O senhor tem fortuna particular avaliada em 1 bilhão de reais. Chegou a doar 20%, como pediu aos amigos abonados? (Longo silêncio) Doei mais. Há dez anos, comprei o Hospital Sabará, em São Paulo, voltado para o público infantil. Existem duas espécies de fundação: a que não tem recurso próprio e, portanto, precisa de doação, e a que tem recursos próprios, meu caso. Todo o dinheiro gerado pelo hospital é usado para a filantropia. O orçamento deste ano será de 360 milhões de reais. A fundação tem um fundo de 150 milhões, que eu coloquei lá trás.

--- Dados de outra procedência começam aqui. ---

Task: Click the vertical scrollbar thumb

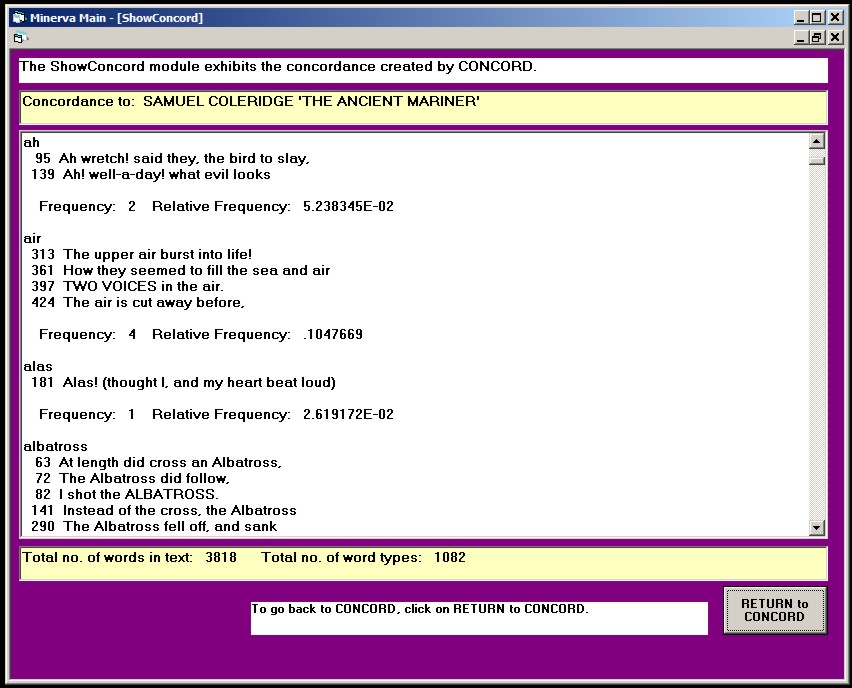Action: (817, 159)
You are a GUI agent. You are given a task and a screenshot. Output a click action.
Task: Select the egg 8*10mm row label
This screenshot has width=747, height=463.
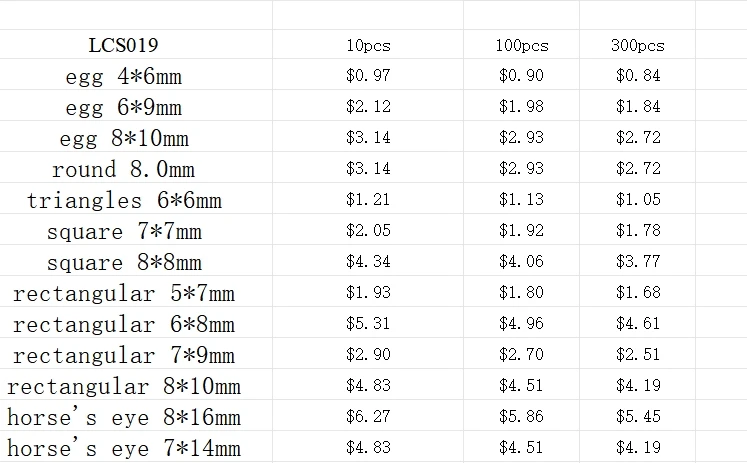[125, 138]
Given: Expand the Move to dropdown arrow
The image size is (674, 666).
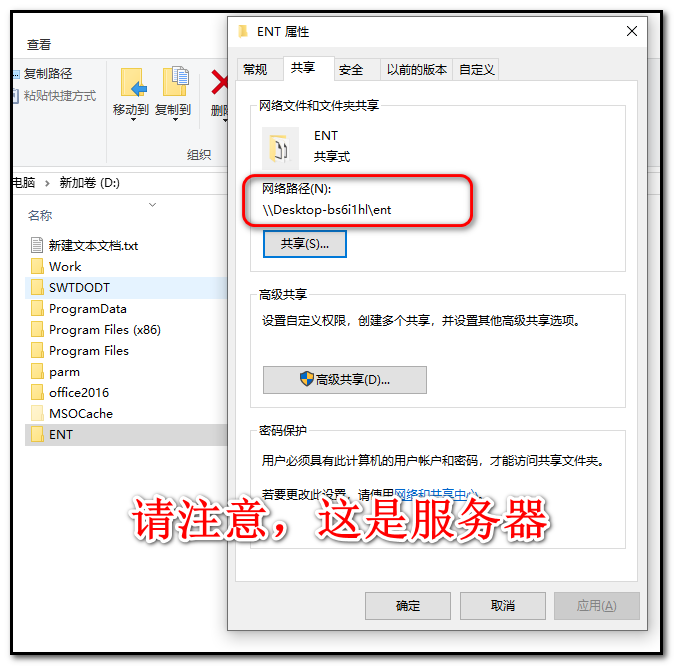Looking at the screenshot, I should pos(133,120).
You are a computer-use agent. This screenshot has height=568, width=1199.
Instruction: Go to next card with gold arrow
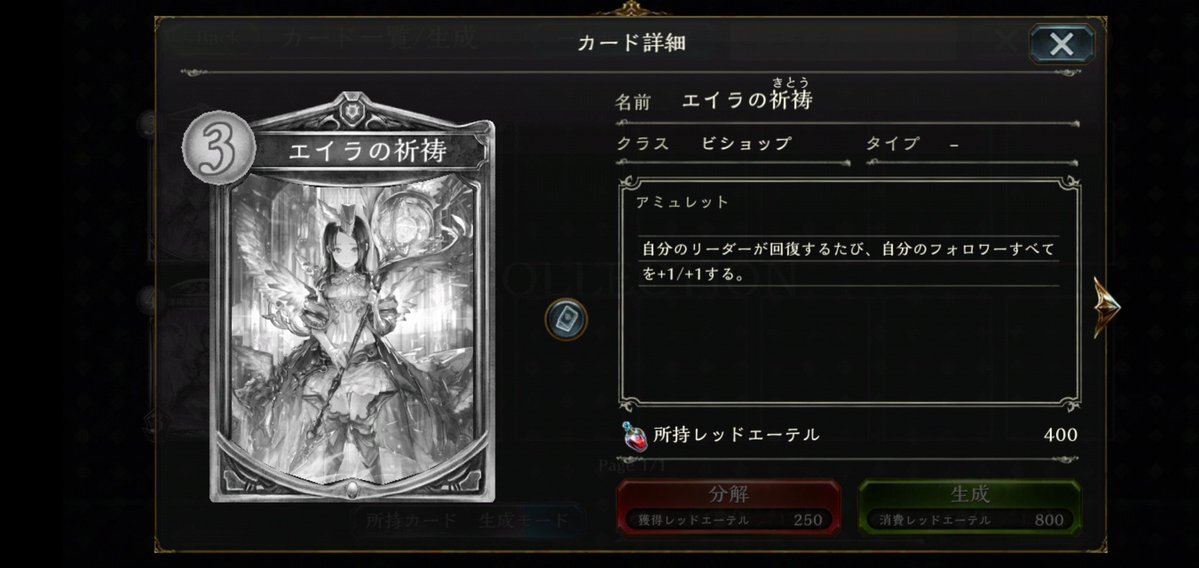click(x=1105, y=307)
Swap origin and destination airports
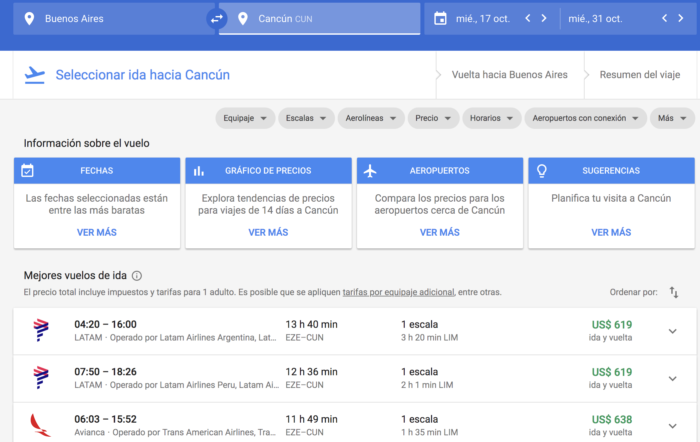Image resolution: width=700 pixels, height=442 pixels. 216,18
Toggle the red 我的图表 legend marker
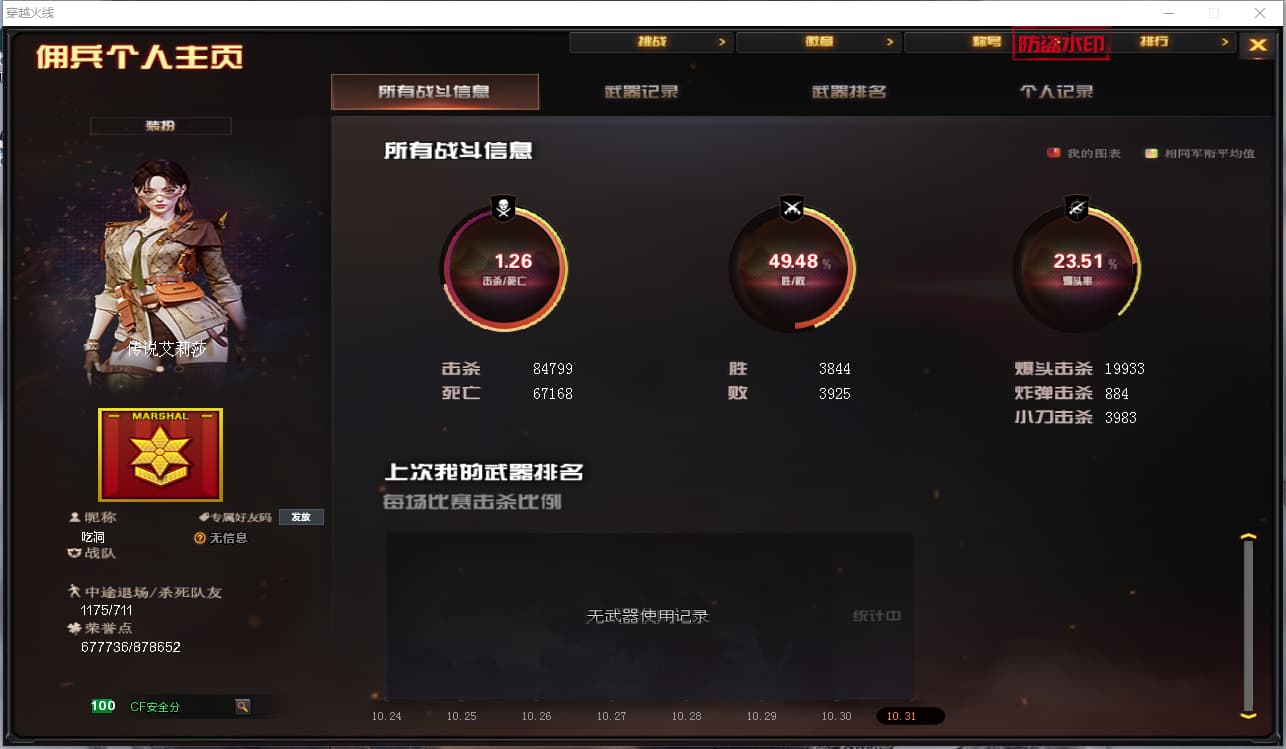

Embora realize doações a igrejas, museus, bolsa de estudos de alunos de medicina, o meu foco é em pesquisas, de forma a embasar novas políticas públicas para a saúde infantil. Neste momento, em parceria com as universidades Harvard, Maryland e Tulane, estamos fazendo uma pesquisa de cinco anos com crianças institucionalizadas do Brasil, ou seja, que vivem em abrigos. Esse trabalho replica um estudo feito na Romênia pelo pediatra Charles Nelson, nos anos 90. O estudo revelou que as crianças que viviam em creches, em tese perfeitas em termos de equipamentos, esqueceram do carinho. Ninguém pegava um bebê no colo. Criou­-se uma geração de malucos.

Por que o senhor investe na infância? Além de eu ser pediatra de formação, é sabido que o cérebro mais cresce em massa durante o período chamado de primeira infância — que vai do feto aos 6 anos de idade. Essa é a época em que mais podemos interferir para melhorar a vida de um ser humano, seja com saúde, educação ou assistência geral. Um serviço benfeito nessa época da vida perdura para sempre. No mês passado, lancei um programa em parceria com a ReadyNation, entidade americana que atua com esse foco. Fizemos um evento na Fiesp para nos unirmos e realizar ações concretas junto às empresas. Há desde instruções de simples implementação, como verificar a carteira de vacina dos filhos dos funcionários e dar cursos para falar da importância de ler um livro, até a construção de creches. Os empresários precisam se engajar.

É preciso ser rico para ajudar? Não. Há aqueles que não têm quase nada e, mesmo assim, doam. Conheci um motoboy de São Paulo que compra brinquedos e os embrulha antes de arremessá-los em casas da periferia da cidade. Doar vai além de dinheiro. Há doação de tempo, por exemplo. Escuto de algumas pessoas que eu doo porque tenho dinheiro. Tudo bem, e quem também tem dinheiro e não doa? Outros falam que sinto culpa por ser rico. Não ligo para o que dizem. Doar não é exclusividade de quem tem poder aquisitivo, mas, sim, de quem tem comprometimento com o próximo. Dado o dinheiro que tenho, levo uma vida até simples perto das pessoas que conheço. Eu ando sozinho de carro (um Smart). Se acredito em cidadania e sentimento de pertencer a um lugar, no caso ao meu país, não preciso me proteger andando com seguranças na cidade onde moro. Não faria o menor sentido.